Claimant was not made aware of their entitlement to make a claim for Council Tax Support thus lost the entitlement of a back dating claim. Legacy benefit staff such as Housing Benefit officers were powerless to resolve the CGTS application dispute and could not find out what was actually going on because legacy staff no longer have access to the shared information system that they used to.
The Claimant was using the full UC entitlement to ensure that the monthly mortgage payments were being met also relying on the support of family members for emergency financial help.
We supported the family with foodbank vouchers, food resources, priority debt management and liaising with DWP and other multi-agencies.

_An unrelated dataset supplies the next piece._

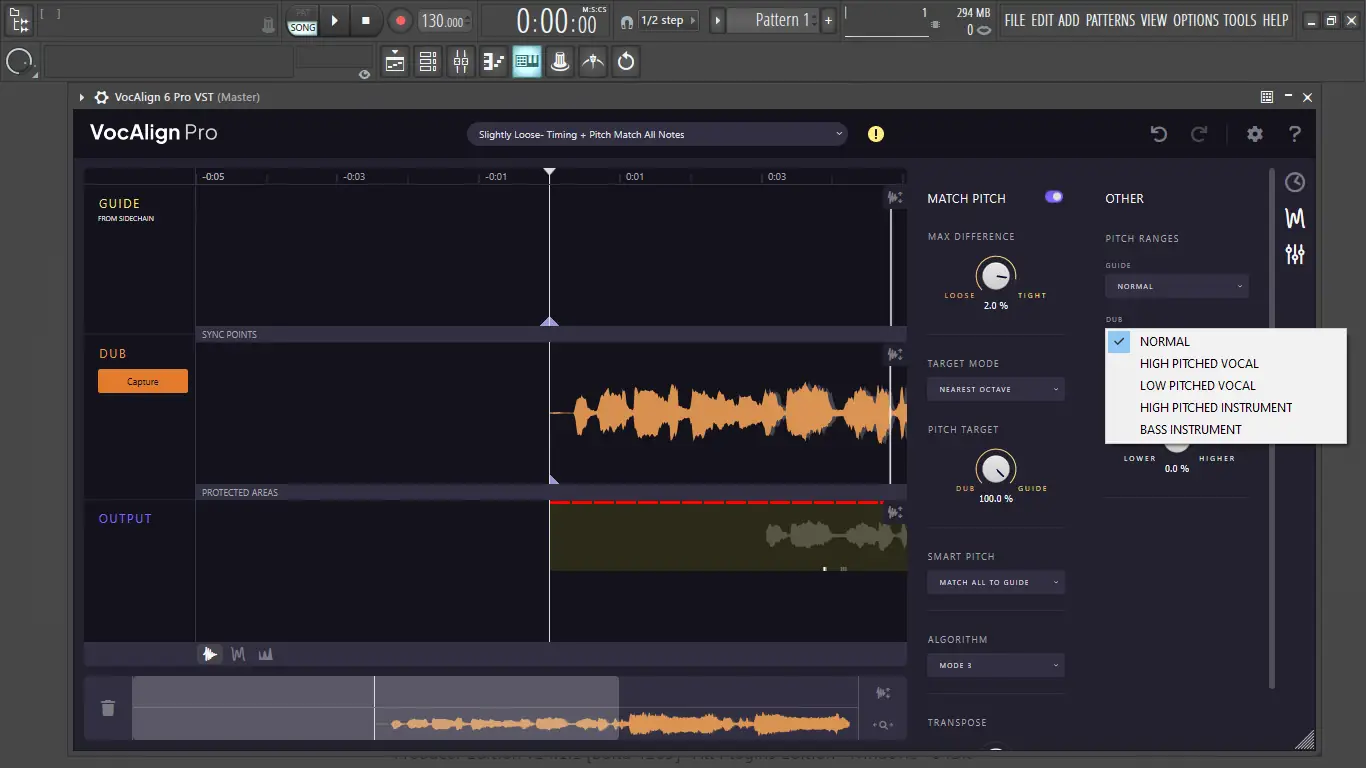This screenshot has height=768, width=1366.
Task: Delete captured audio with trash icon
Action: [x=108, y=708]
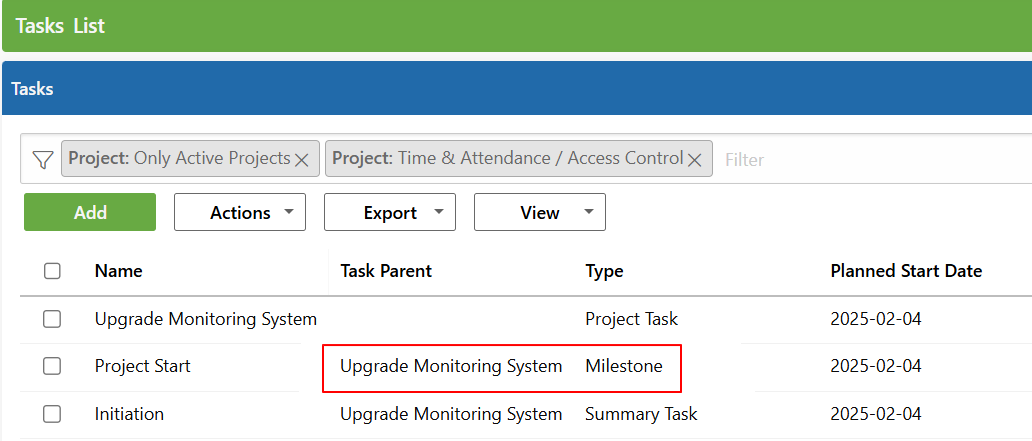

As you can see from the two case studies, we do not believe that this has been successfully achieved. There is more demand within Foodbanks which we have seen due to working closely with our local foodbanks. Also more Claimants are presenting with priority and non-priority debts. With those struggling, some are applying for bankruptcy and or Debt relief orders; in our last reporting year, we undertook 8 bankruptcy orders (£284,925) and 52 Debt relief orders (£590,002).
Benefited UC Claimants
A single mother to one child who worked part time and rented a property was financially better off on UC and this was a positive change.
Claimants who have fluctuating wages benefit from the RTI system and will avoid overpayments occurring.
Lost out UC Claimants
Working couple with children who changed to UC due to believing they would be better off. After changing to UC they discovered that due to UC rules they would have a non-dependent deduction from housing element for a son who was studying due to him being 21 years of age. Under legacy HB rules there was no deduction for the 21 year old son due to them being a student. This particular family were worse off on UC.
One Claimant who was homeless and receiving ESA was allowed to claim UC when finding accommodation due to the change of circumstance and lost his Severe Disability Premium. Whilst compensation is now being offered due to the changes which have been made the claimant at that time felt that they were worse off being in accommodation than they were being street homeless.
Claimants who struggle to budget are losing out as they are not able to make their monies stretch until the end of the month. This results in borrowing of monies which then needs to be repaid, reliance on food banks and / or not paying bills.
We have not seen the world of work change since the introduction of UC.
We continue to find that claimants are accepting the advance payment in full and then struggling to meet basic ongoing bills due to the deductions.
The monthly payments are difficult to manage for low-paid workers who under legacy benefits were able to better manage their money by choosing payments from legacy benefits to be weekly, bi-weekly or 4 weekly. For many this means that they have, or had, a regular source of monies coming into the home rather than one payment which must then be budgeted.
Some Claimants are being informed that they need to look for more working hours which can be difficult for example trying to find hours to fit in with their current employment together with travel arrangements.
We have Claimants who are aware that they would be financially better off on UC, however, due to reputational damage are extremely reluctant to claim UC. This can be difficult to overcome and a large number decide to remain on legacy benefits rather than risk issues occurring with claiming UC.
Large advance payments and the subsequent deductions are negatively impacting low-paid workers.